O não faz parte do nosso crescimento, do processo de amadurecimento até o fim de nossos dias. A resposta negativa sempre é frustrante, mas é o dito mal necessário. É desta forma que aprendemos a lidar com as frustrações.

Viver em sociedade, entretanto implica necessariamente em adaptação a normas e regras, por isso há a necessidade de limites claros e definidos, que possibilitam a aprendizagem requisito para a criança buscar a sua individualidade e independência, analisa a psicóloga Josiane Knaut, explicando que esse processo começa pelos 18 anos com a conhecida birra.

O que fazer?
De acordo com Josiane, o primeiro passo para enfrentar esta difícil fase do desenvolvimento é os pais perceberem que tipo de emoção sentem ao se verem flagrados num momento desses, pois geralmente ao verem a criança numa situação de birra os pais se envolvem emocionalmente. Por exemplo: há pais que imaginam que aquele comportamento ocorre como sinal de desaprovação a eles e acabam concluindo que o pequeno está revoltado e os ama menos. Esse medo da perda do afeto o faz sentirem-se culpados e por consequência acabam cedendo, mostrando a criança o caminho para que ela consiga aquilo que quer. Ou seja, a criança aprende que é via choro, grito ou qualquer outro comportamento irritante que acaba atingindo o seu objetivo.

Outros pais veem a reação dos filhos como desobediência, desrespeito e desafio a autoridade, sentindo-se colocados em xeque, isso os deixa com muita raiva, o que faz com que castiguem seus filhos. Há ainda o grupo de pais que logo após dizer NÃO , não aguentam a pressão e acabam dizendo SIM, permitindo a criança sentir o domínio de um grande poder em relação a eles, além de levá-la a falsa ilusão de que todos estão a sua disposição o tempo todo.

Quaisquer dessas atitudes, tanto a permissiva, quanto a punitiva, desencadeiam ansiedades na criança, conclui a psicóloga.

As experiências
Descobri que tem não que dói mais dizer do que receber. E que inúmeras vezes é mais fácil ceder e deixar meus filhos fazerem alguma coisa que eu não queira para não me incomodar ou porque não estou disposta a ser mais persistentes que eles.

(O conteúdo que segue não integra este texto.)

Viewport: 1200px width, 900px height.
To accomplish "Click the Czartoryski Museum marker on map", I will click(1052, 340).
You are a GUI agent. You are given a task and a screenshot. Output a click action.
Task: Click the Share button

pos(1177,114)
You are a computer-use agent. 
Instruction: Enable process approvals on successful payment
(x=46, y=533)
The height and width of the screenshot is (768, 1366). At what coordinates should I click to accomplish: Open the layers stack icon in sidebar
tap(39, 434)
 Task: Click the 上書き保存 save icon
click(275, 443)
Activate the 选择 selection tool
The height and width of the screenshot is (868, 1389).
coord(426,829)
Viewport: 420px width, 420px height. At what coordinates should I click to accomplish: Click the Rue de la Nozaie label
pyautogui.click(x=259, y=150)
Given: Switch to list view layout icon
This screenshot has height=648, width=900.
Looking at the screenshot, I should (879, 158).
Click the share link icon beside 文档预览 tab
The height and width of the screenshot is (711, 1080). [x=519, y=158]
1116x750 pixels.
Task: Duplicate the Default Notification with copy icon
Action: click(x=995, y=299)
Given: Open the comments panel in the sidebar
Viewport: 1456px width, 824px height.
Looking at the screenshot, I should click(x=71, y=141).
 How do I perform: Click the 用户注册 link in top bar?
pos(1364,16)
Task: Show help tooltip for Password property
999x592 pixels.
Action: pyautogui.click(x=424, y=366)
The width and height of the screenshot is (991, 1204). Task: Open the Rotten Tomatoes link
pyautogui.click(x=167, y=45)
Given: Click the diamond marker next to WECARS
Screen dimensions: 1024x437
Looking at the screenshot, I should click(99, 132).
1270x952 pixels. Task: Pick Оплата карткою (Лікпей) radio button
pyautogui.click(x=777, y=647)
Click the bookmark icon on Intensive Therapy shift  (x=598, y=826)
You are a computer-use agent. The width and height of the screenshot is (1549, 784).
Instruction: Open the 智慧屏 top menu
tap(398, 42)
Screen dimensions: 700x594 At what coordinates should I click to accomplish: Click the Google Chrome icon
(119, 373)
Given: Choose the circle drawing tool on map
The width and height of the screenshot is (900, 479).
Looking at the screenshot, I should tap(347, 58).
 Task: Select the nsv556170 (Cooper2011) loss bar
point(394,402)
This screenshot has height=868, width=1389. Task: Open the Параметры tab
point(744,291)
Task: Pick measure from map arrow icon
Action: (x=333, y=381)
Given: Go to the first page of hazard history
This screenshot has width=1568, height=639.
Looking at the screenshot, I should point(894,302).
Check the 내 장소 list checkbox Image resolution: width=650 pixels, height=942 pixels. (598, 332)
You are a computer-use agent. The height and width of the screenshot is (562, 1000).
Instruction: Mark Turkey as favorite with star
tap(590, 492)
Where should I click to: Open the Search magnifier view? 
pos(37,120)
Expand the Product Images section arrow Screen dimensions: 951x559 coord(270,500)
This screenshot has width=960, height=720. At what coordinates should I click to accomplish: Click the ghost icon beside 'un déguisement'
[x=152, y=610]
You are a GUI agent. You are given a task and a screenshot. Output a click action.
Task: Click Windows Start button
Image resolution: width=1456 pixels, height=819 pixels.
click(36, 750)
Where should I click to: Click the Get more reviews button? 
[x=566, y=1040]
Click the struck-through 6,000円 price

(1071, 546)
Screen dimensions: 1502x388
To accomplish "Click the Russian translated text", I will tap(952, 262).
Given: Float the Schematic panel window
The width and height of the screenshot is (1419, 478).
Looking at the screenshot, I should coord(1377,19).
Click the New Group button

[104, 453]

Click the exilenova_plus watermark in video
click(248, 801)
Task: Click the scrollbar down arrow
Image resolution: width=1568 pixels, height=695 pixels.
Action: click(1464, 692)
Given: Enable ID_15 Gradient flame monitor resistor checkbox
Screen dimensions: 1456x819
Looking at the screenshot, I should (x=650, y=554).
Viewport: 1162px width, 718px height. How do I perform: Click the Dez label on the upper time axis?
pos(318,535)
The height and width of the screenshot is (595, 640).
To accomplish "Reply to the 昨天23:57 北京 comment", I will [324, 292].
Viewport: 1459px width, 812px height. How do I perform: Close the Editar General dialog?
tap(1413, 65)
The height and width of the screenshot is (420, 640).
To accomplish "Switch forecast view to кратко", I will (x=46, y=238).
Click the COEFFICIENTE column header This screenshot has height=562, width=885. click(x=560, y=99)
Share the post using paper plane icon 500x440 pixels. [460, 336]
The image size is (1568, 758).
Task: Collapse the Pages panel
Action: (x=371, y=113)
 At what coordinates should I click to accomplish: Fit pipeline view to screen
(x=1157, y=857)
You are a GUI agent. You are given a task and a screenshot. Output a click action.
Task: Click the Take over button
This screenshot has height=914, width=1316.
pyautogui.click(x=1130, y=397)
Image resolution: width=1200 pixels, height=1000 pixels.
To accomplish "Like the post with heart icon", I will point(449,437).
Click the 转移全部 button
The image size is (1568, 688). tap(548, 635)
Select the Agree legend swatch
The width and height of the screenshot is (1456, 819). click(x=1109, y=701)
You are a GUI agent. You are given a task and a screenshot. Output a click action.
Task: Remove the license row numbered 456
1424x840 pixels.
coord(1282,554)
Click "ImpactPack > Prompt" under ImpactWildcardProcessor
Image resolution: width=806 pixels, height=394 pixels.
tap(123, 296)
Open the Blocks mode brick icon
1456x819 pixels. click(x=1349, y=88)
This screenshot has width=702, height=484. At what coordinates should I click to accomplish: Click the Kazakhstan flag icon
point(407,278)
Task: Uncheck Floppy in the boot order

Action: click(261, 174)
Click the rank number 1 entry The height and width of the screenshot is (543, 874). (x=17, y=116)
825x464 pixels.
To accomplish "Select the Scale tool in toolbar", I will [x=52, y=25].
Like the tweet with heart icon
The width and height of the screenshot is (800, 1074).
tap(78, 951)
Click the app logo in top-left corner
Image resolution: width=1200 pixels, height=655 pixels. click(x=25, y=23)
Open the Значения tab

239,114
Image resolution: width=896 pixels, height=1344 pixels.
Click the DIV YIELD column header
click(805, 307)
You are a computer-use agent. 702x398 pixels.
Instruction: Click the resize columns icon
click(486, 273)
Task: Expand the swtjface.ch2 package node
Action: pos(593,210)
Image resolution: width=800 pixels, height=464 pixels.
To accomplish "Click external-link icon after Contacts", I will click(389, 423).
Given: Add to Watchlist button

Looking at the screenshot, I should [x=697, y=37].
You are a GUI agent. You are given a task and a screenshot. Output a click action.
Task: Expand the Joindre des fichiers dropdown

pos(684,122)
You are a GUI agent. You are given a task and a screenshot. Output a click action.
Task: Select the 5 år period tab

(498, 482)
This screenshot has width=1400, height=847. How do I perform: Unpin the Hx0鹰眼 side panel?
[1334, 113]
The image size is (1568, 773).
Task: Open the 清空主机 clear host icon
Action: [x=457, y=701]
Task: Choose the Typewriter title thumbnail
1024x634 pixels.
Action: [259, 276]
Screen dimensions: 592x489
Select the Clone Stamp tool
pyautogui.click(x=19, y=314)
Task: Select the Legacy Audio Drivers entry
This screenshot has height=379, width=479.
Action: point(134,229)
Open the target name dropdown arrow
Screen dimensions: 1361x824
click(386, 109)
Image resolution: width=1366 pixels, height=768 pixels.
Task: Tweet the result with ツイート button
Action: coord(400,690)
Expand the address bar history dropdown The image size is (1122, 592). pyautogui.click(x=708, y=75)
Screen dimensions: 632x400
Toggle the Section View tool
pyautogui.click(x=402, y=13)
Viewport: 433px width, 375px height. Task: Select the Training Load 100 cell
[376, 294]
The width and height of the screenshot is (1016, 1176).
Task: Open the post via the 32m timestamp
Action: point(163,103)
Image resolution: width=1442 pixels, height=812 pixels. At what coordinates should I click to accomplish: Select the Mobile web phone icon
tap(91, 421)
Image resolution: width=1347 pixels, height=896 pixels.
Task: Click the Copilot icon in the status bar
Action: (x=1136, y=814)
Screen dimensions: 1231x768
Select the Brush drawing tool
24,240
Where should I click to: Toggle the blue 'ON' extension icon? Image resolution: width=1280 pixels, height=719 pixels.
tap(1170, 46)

Mais fácil naquela hora, porque certamente e num futuro não tão distante aquela minha ‘preguiça’ vira contra mim e o trabalho para ensinar será dobrado, um não bem dito é NÃO, pronto e acabou; um não pouco convincente vira teimosia e irritação É um exercício diário falar não, principalmente saber como falar.

Até a entonação da voz influencia, conta a farmacêutica Cristiane Martin Pedroso de 35 anos, mãe duas crianças.

O fotógrafo Claudio Graziani, tem dois filhos de dois casamentos. Ele conta que foi mais duro com Leonardo, hoje com 27 anos e por problemas de saúde, flexível com Murilo, de 23. Mas a necessidade de falar não sempre foi grande, eu precisava dar liberdade aos dois. E, entre limites definidos existe liberdade, sem eles é ilusão, opina.

Tenho para mim que filhos são para o mundo, a gente assiste à criação, não cria Absolutamente nada. Colocamos eles no mundo, não somos seus donos., conclui Graziani.

Dica
Independente do contexto, o não deve ser firme e irreversível. A certeza absoluta não existe quando educamos alguém, mas há de se ter uma orientação, um propósito, uma linha. Não adianta a mãe dizer não e o pai reverter a negativa para a concessão, ou vice-versa.

É claro que a negativa dos pais é importante para a criança se orientar, entretanto é necessário que as ordens sejam claras e firmes (firmeza não é sinônimo de agressividade). Sabe-se o quão difícil é para os pais dizerem e manterem um não frente a choradeira. Se faz importante então esclarecer à criança que se entende o quanto é ruim não poder fazer tudo o que se deseja, mas que a ordem deverá ser cumprida. Também se faz necessário mostrar a criança que ao desaprovarem um determinado ato, não estão gostando menos dela, para isto os pais devem perceber a diferença de se dizer: não gosto de você porque me beliscou (forma inadequada) e não gosto de beliscões, por isso não quero que me belisque (forma adequada)., esclarece a psicóloga.